5 ton,14 seer,Amana, Just turned 11 yrs old, Air handler is 9 yrs old.
The original problem was that when thermostat kicked on, the condenser unit would occasionally start up and run for no more than 5-10 seconds and then quit ( the handler would continue to run though). Then after the expected 3 minute 'delay on break' time, it would try to start again and it sometimes it would repeat this and sometimes it might start up ok. For those 5 – 10 seconds there were no unusual sounds or anything, it would start up normally.. the condenser fan was spinning etc.

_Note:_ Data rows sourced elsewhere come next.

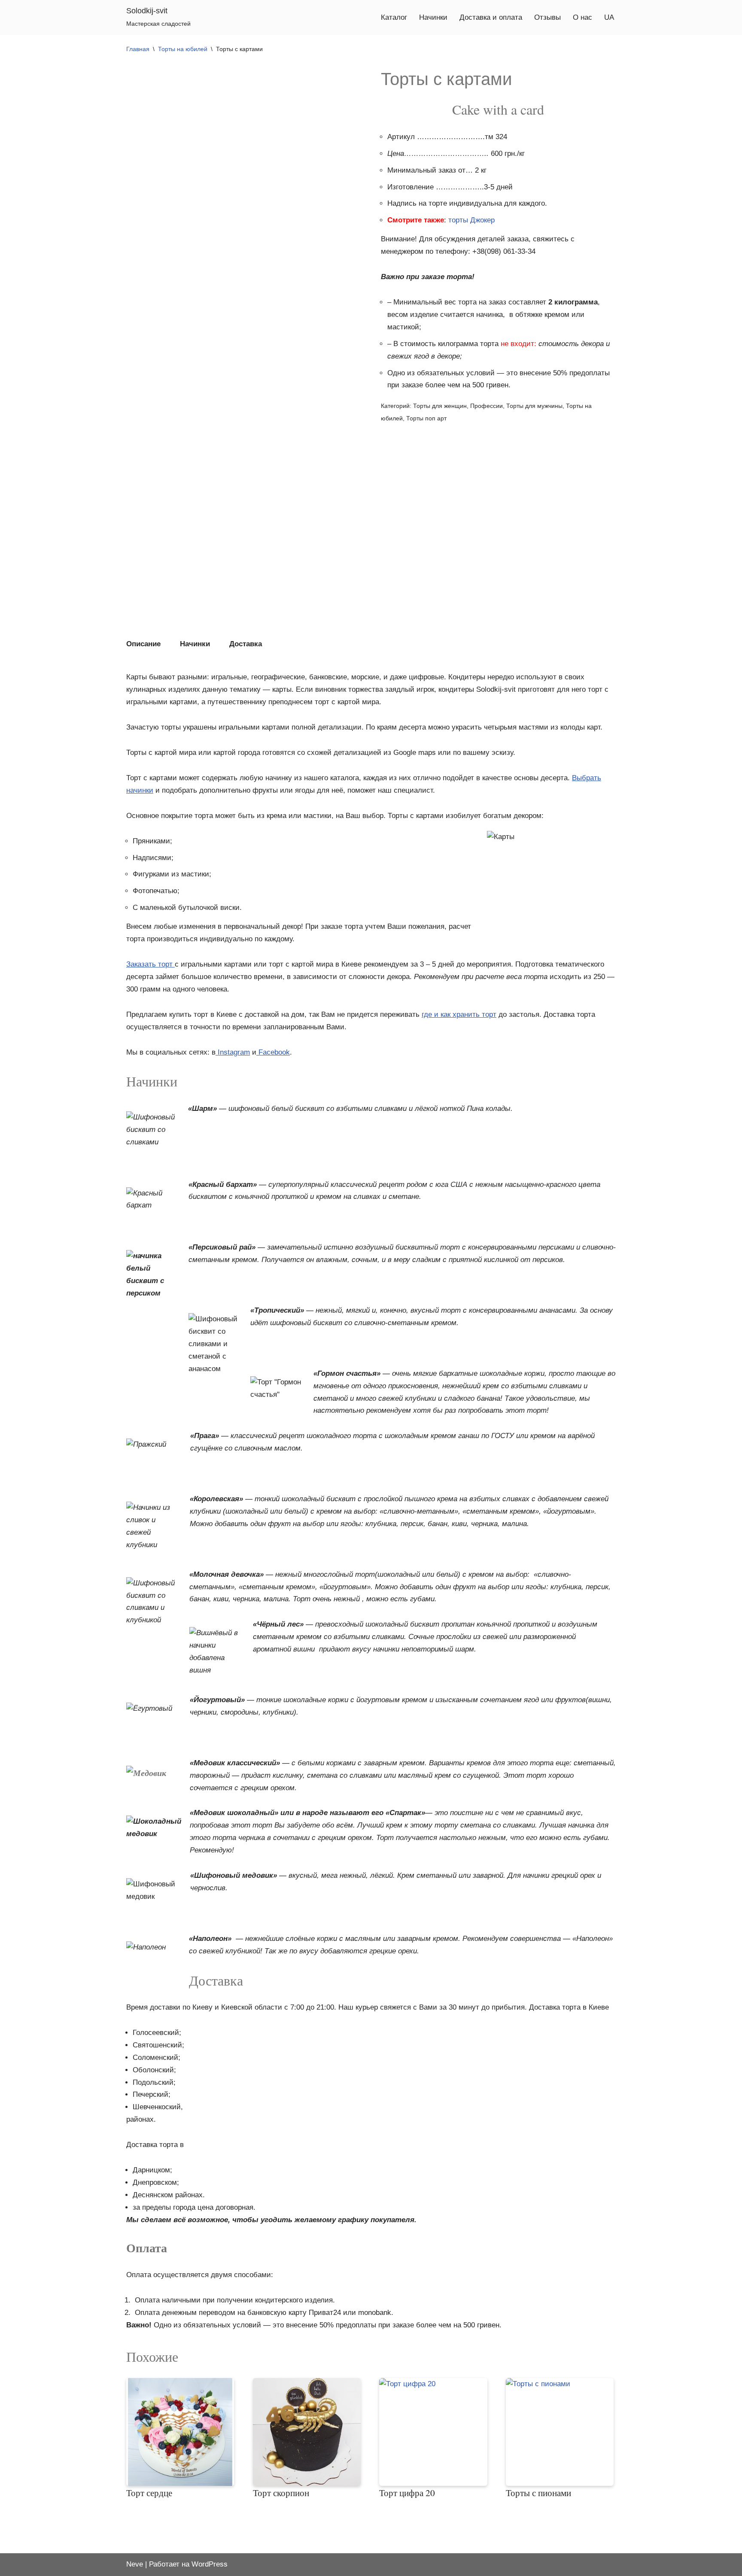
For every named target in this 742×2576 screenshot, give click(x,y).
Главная (137, 49)
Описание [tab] (143, 644)
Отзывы (547, 17)
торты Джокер (471, 220)
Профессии (486, 406)
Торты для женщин (440, 406)
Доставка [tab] (245, 644)
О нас (582, 17)
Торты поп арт (426, 418)
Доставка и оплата (490, 17)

IF the condenser got past that 5 or 10 second period, then the AC would blow cold and run fine and cool the house.
..Well, I had an HVAC guy com come look at it and he said the pressures were all reading fine so he replaced the dual cap and contactor, but due to the intermittent nature of the problem, I didn’t find out until the next day that the same problem still existed.
j..Due to the failed efforts of the previous guy, I had a new company come out and this one suspected a faulty ‘delay on break’ simply based on his experience even though no tests showed any problem with it , so he ‘disconnected it’ by pulling one of the three wires off the delay and connected it I THINK to the contactor. He couldn’t reproduce the problem at that moment due to the intermittent nature of the problem, so I didn’t find out until the next day that the condenser sounded like it was having a heart attack at start up, very rapidly starting and stopping, etc so I shut it down. The next tech came out and found the unit sparking BADLY from the contactor (note the contactor is only a month old). But he replaced the contactor anyway just in case.. So I’m thinking the previous guy messed up the wires when he disconnected the delay.

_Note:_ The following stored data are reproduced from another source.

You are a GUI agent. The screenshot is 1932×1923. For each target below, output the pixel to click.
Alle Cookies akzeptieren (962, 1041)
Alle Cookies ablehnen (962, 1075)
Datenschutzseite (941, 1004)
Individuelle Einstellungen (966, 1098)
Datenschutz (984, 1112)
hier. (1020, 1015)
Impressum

..Now I decided to have a yet a different opinion from another company because so far there has been more part replacement than actual testing occuring. After I explained the whole story, he said the pressures were fine too, but he took multimeter readings from the compressor and says its bad and that I’ll need a whole new system. However, he didn’t disconnect the wires from the compressor first when connecting the multimeter (which I would think you should do when checking Ohms but I’m not sure), and seemed to quickly remove the multimeter the moment I approached which made me very suspicious. He didn’t check anything but the pressures and the compressor with the multimeter.
At this point I don’t know who to trust, and now I don’t dare run the unit. I’m not an electric expect, but am knowledgable enough to trace wiring, check/connect/disconnect what I am told electrically speaking, can follow a schematic, and have a multimeter. I have dumped over $500 into these guys so far and simply cannot afford $4,000+ this year on a new system, or even another tech visit at this point. I would think I should reasonably get another 5 years from this system, everything physically looks to be in very good shaped with very little rust or corrosion on anything.
1) There are three terminals on the compressor unit and I would like to know what the readings should be across them to see if the compressor actually is bad. I disconnected the wires from the compressor and checked ohms directly across each of the terminals and received readings of 1.1, 1.0 and 1.5, and I don’t receiving any readings to ground. Do those numbers sound right? I have found conflicting information on the web that basically the numbers should be the same.
2) To make sure the tech didn’t screw up the ‘delay on break’ wires…Where should each of the three 'delay on break' wires be connected to?